- What the task requires -
Express the entries from the line with "You are a GUI" to the line with "Instruction: Expand the Library dropdown", both included, as a numbered list without blank lines, and leave the pictures out.

- Given data -
begin

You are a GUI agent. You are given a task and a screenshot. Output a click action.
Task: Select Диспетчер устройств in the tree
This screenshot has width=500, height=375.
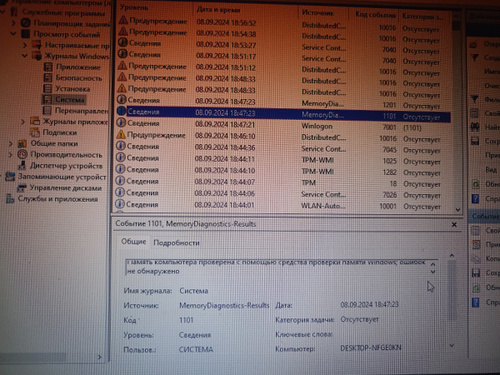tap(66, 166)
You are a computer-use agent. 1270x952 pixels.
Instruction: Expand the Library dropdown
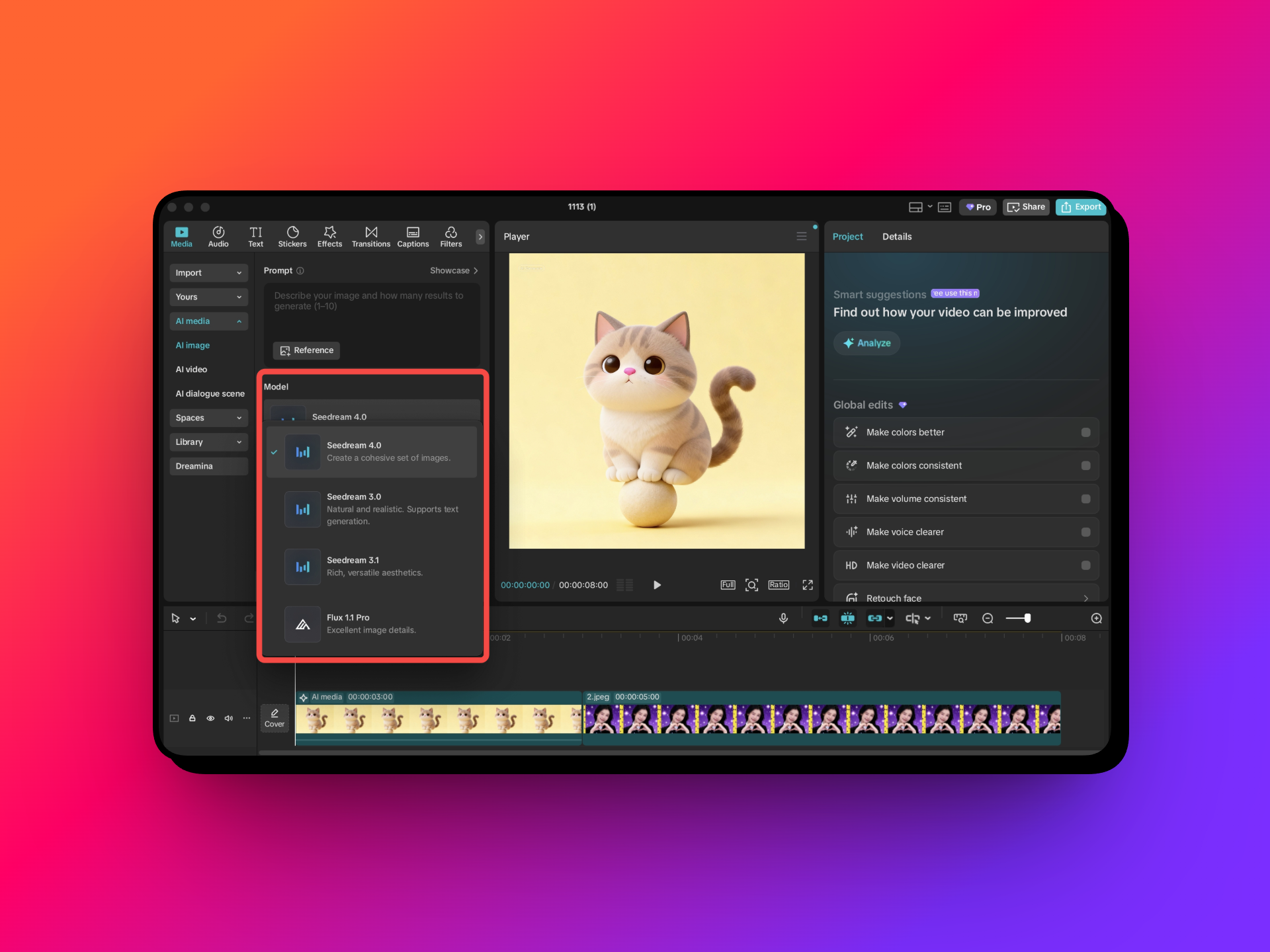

end
begin

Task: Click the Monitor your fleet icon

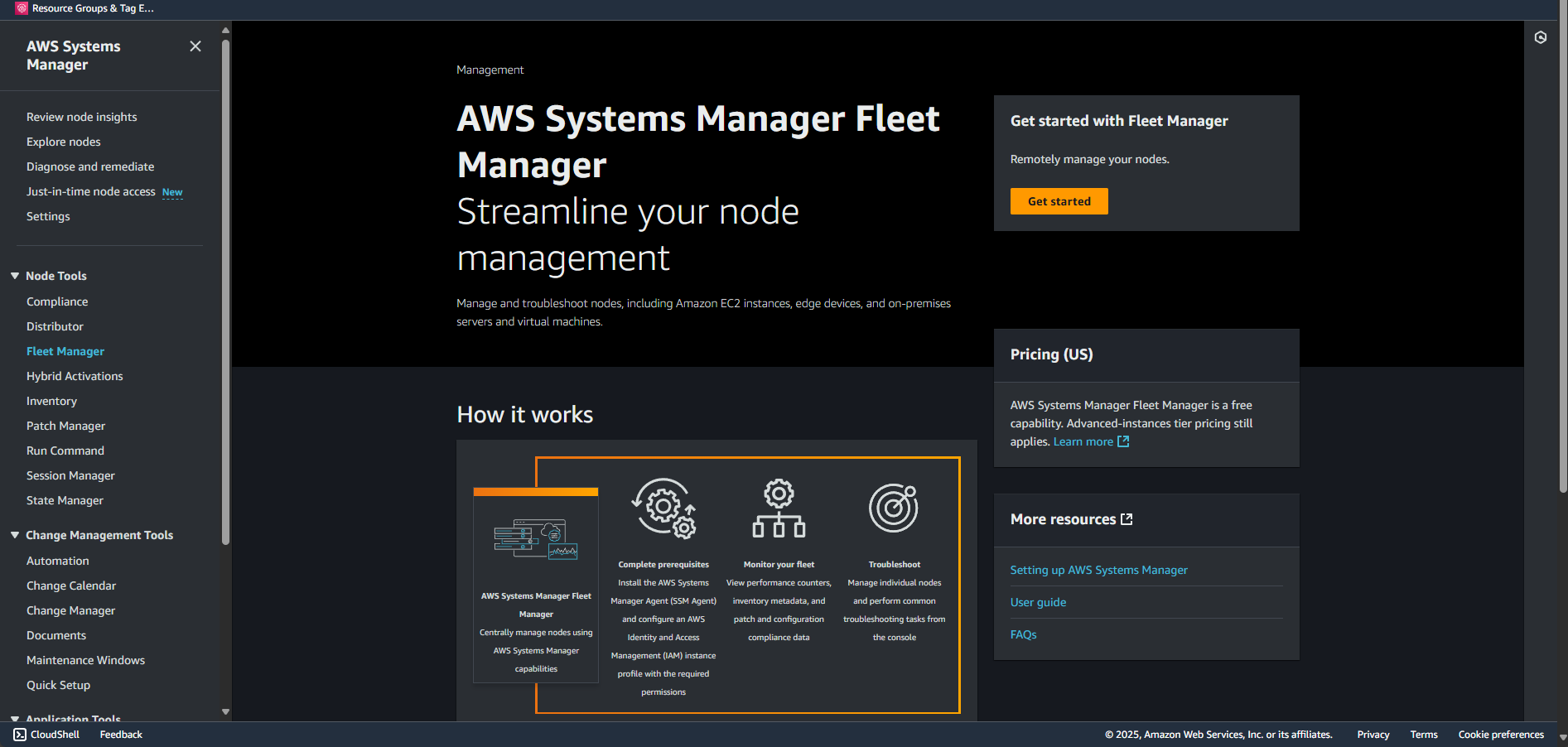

end
begin

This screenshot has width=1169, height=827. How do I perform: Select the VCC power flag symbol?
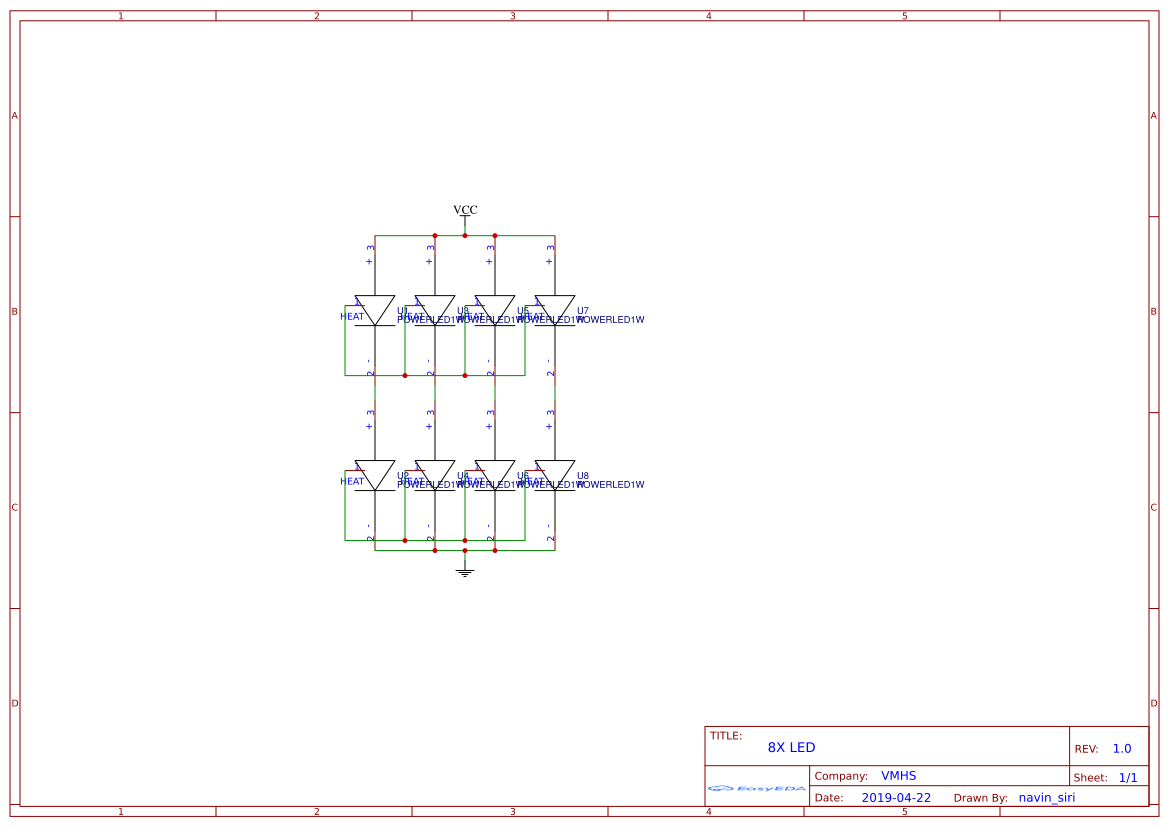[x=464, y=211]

end

- Problem solution -
1. You are a GUI agent. You are given a task and a screenshot. Output a click action.
2. Task: Select Диспетчер устройств in the tree
3. This screenshot has width=500, height=375.
4. tap(66, 166)
5. You are a computer-use agent. 1270x952 pixels.
6. Instruction: Expand the Library dropdown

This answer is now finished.